Angst vor dem Frieden?

Wenn die Medien den Terror der letzten Jahre, Wochen, Monate, Tage in die Wohnzimmer tragen, weckt das Ängste. Die Befürchtung wächst, man könne selbst das Leben verlieren. Die Gewalt aus Romanen und Spielfilmen ist bedrohlich nah und nicht mehr wohlig unterhaltsam. Wie ein Virus macht sich unter den Christen Endzeitstimmung breit. «Ich mag nicht mehr», tönt es durch die sozialen Netzwerke. Und: «Mag Christus bald erscheinen, um uns von dieser Welt zu erlösen.» Gott ist nicht der Dienstleister, und Christen sind nicht die Konsumenten.

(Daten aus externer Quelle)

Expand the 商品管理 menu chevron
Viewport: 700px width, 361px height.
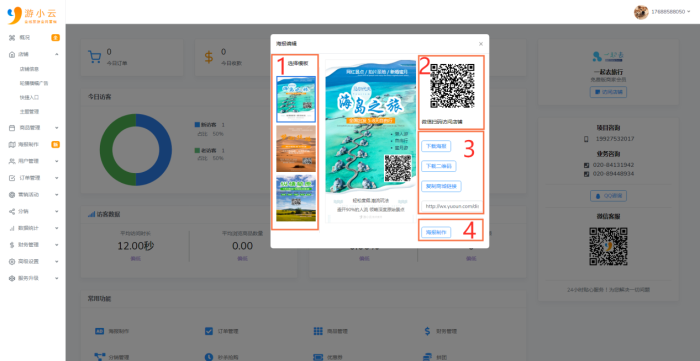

Die Frage ist, warum sollte Gott uns den Himmel anvertrauen, wenn wir noch nicht einmal in der Lage sind, die Erde zu bewahren? Christen haben einen klaren Auftrag: «Ihr seid das Salz der Erde – Ihr seid das Licht der Welt». – Da ist Jeschua aus Nazareth eindeutig. (nach Matth. 5,13-16)

Dem Nazarener wird auch «Wohl denen die Frieden stiften. Sie werden Kinder Gottes genannt» zugeschrieben. (nach Matth. 5,9)

Fürchten wir uns etwa vor dem Frieden, weil dann der Gruselfaktor in den Fernsehnachrichten fehlen würde?